Il t’accorde le temps de te corriger, mais tu aimes mieux jouir de ce délai que de te réformer. Tu as été méchant hier, sois bon aujourd’hui ; tu as passé cette journée dans le mal, demain au moins change de conduite. Tu attends toujours et tu te promets beaucoup de la miséricorde de Dieu, comme si celui qui t’avait promis le pardon dans la pénitence t’avait promis encore une vie plus longue. Comment sais-tu ce que te réserve demain ? Tu as raison de dire en ton cœur : « Quand je me corrigerai, Dieu me remettra tous mes péchés ». Nous ne pouvons pas nier que Dieu a promis son pardon à ceux qui se corrigent et se convertissent. En réalité, dans le Prophète où tu me lis que Dieu a promis le pardon à celui qui se corrige, tu ne me lis pas qu’il t’a promis une vie longue.

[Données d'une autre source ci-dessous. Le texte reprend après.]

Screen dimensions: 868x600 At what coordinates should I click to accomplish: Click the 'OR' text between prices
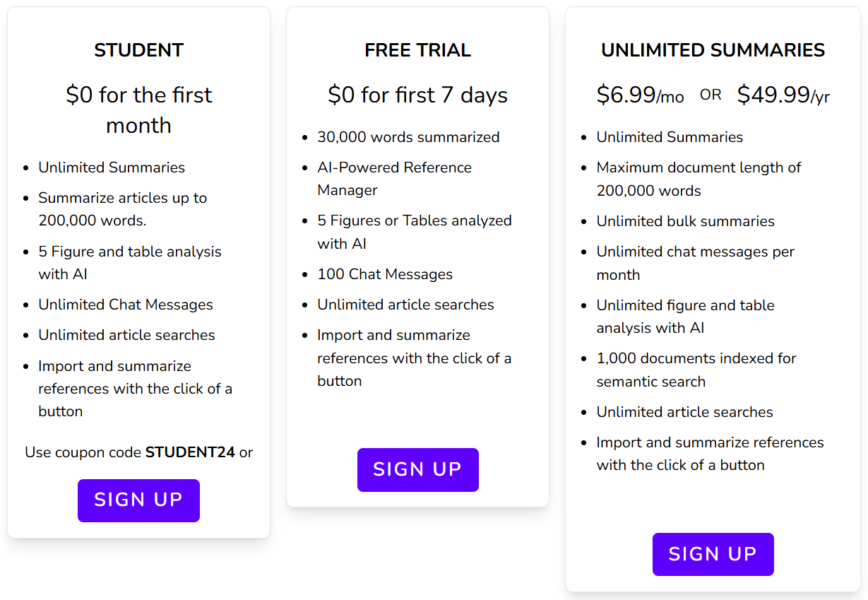tap(711, 95)
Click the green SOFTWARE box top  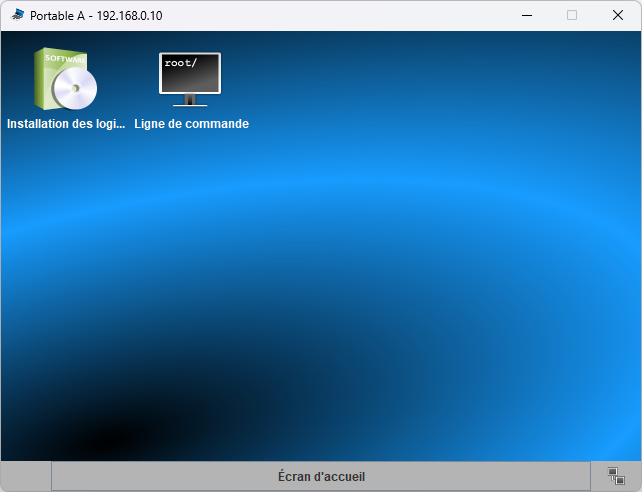62,57
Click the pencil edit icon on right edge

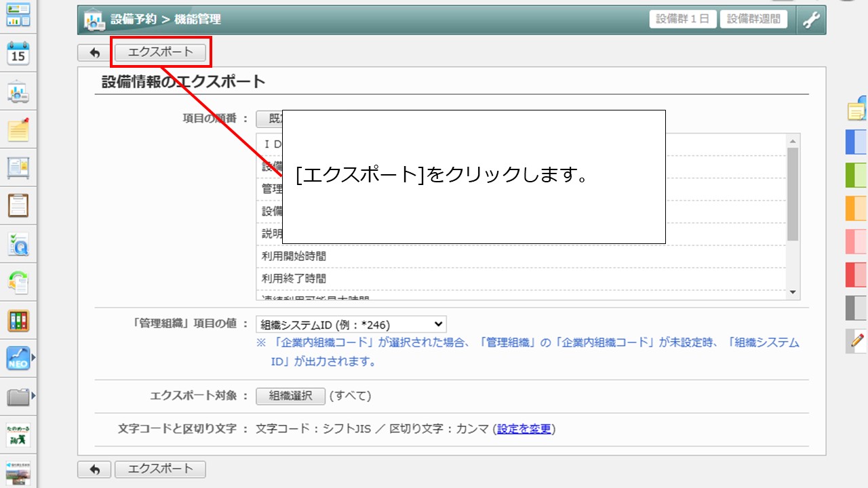click(x=857, y=340)
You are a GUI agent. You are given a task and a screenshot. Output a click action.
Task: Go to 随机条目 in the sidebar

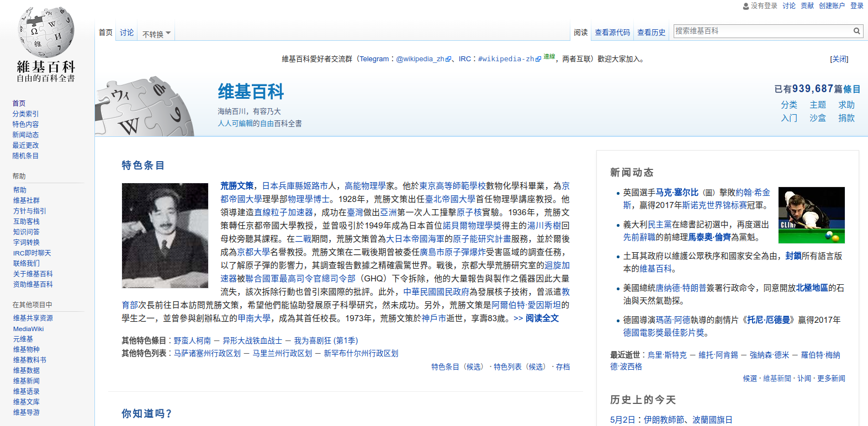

Les hommes se trouvent donc en danger des deux côtés, en espérant comme en désespérant, deux choses opposées, deux sentiments contraires. Qui est trompé par son espoir ? Celui qui dit : « Dieu est bon, Dieu est miséricordieux ; je puis faire ce qui me plaît, ce qui m’est agréable ; je vais lâcher les rênes à mes passions, je vais satisfaire les désirs de mon âme. Pourquoi ? Parce que Dieu est miséricordieux, parce que Dieu est bon, parce que Dieu est rempli de bienveillance ». C’est par l’espoir que ceux-ci se trouvent en danger. Mais ils s’y trouvent par le désespoir, ceux qui, après être tombés dans des péchés graves, s’imaginent qu’ils ne peuvent plus leur être pardonnés s’ils se repentent, se considèrent comme destinés sûrement à la damnation et se disent en eux-mêmes : « Voilà que nous allons être condamnés ; pourquoi ne pas faire ce que nous voulons ? ».